(Dataset entries)
________________________

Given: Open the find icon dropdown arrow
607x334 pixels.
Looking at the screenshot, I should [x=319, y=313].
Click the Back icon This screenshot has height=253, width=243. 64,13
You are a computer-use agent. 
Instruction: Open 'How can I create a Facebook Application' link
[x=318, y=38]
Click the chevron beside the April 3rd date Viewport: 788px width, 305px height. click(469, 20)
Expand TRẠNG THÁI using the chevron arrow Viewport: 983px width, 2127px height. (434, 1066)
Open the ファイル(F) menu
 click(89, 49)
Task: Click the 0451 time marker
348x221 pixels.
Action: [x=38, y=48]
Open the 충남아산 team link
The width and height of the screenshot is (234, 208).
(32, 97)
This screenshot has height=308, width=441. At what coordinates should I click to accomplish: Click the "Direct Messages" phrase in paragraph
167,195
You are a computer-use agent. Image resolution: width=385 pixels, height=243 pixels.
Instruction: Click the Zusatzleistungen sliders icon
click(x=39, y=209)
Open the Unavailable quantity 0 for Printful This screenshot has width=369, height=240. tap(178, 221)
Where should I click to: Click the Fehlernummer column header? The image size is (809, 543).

________________________

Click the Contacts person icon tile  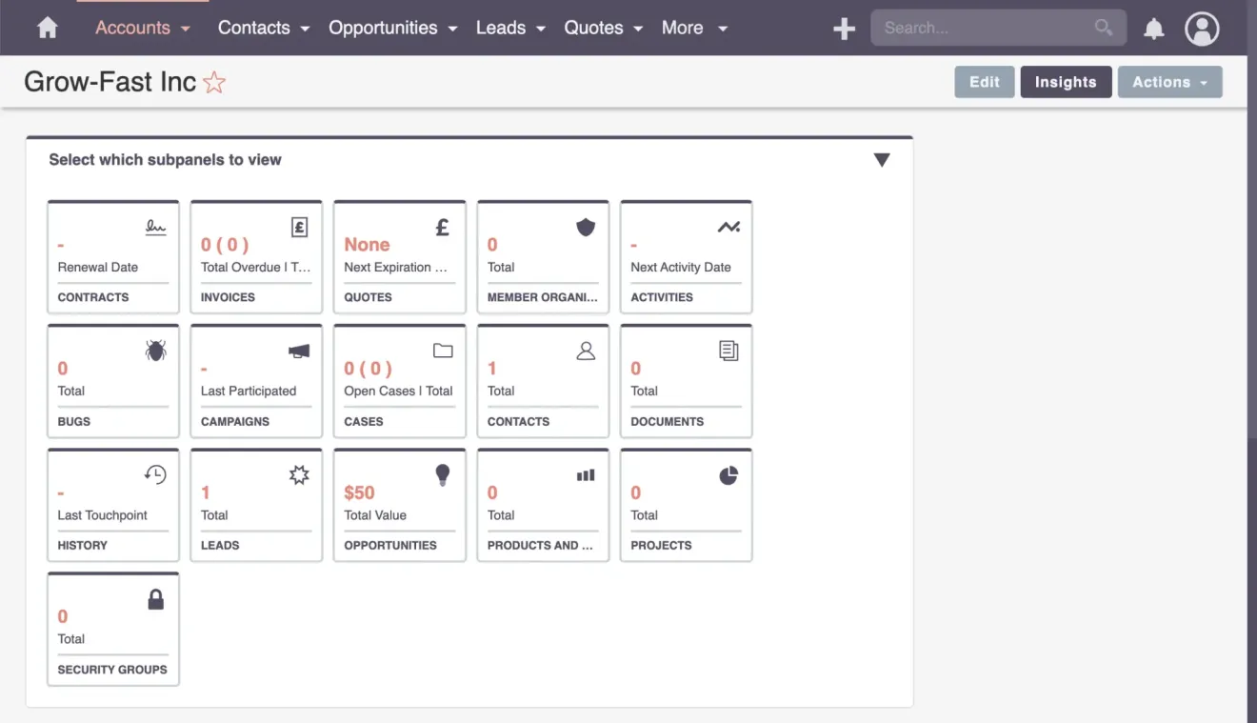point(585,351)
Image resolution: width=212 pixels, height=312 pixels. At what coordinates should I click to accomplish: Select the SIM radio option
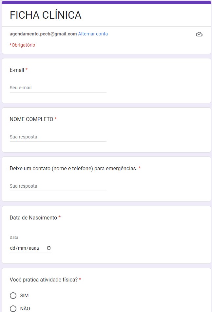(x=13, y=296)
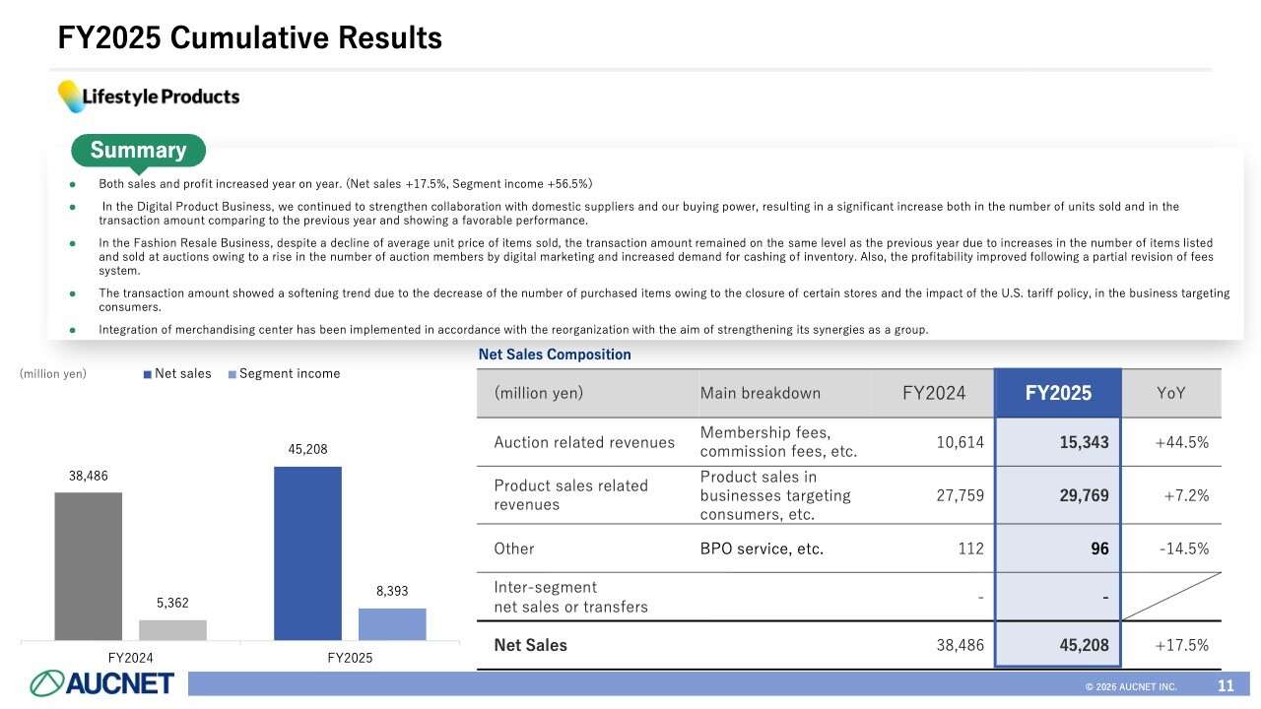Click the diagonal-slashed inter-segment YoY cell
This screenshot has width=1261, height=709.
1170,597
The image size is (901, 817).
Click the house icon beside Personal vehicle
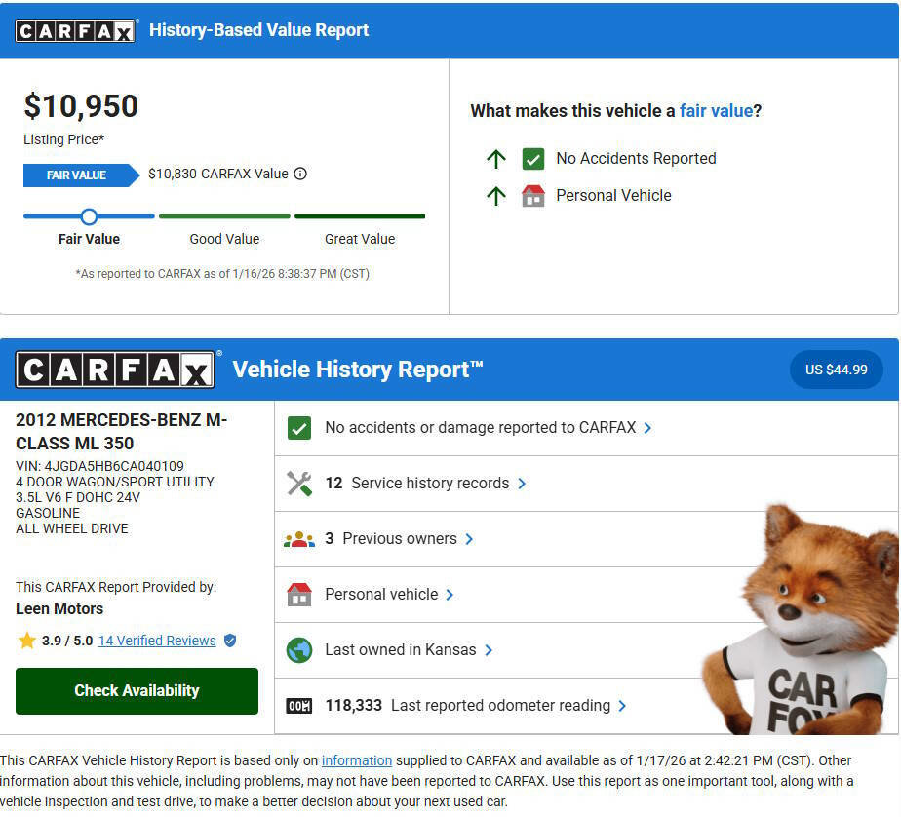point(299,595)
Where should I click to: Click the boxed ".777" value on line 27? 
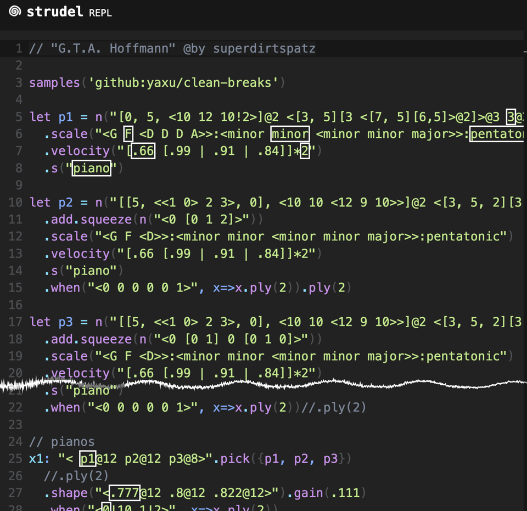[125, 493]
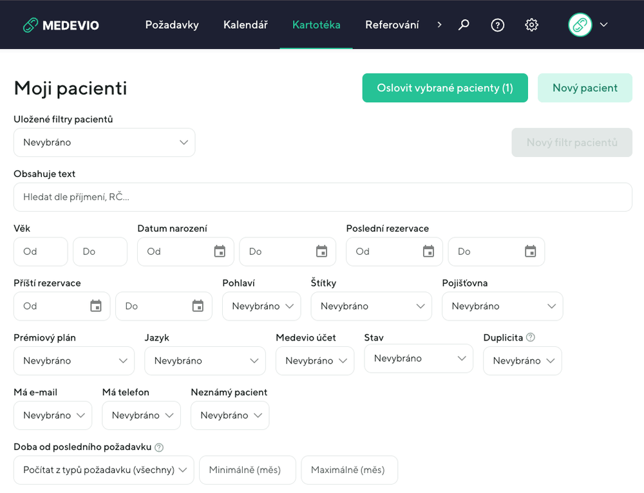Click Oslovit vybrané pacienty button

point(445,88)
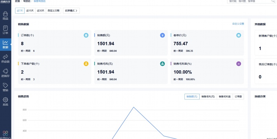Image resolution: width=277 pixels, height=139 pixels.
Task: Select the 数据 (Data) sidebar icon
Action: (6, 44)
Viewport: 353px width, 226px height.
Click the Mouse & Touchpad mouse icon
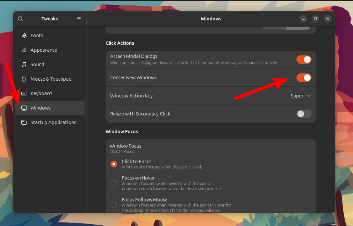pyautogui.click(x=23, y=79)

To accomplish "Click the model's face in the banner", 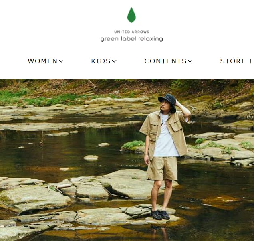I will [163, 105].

________________________

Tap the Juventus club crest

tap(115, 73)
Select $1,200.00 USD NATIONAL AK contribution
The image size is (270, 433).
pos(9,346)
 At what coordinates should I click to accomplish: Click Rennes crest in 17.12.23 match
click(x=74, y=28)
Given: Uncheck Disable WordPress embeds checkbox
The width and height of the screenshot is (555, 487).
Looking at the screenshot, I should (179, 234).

________________________

**Brief**: Wherever the line holding "This screenshot has height=308, width=441." falls in the entries above, copy exactly from it through the line holding "You are a computer-use agent. Image", inclusive, and add nothing.

**Solved exercise**:
This screenshot has height=308, width=441. At what coordinates should I click to accomplish: Click the "Direct Messages" phrase in paragraph
167,195
You are a computer-use agent. Image resolution: width=385 pixels, height=243 pixels.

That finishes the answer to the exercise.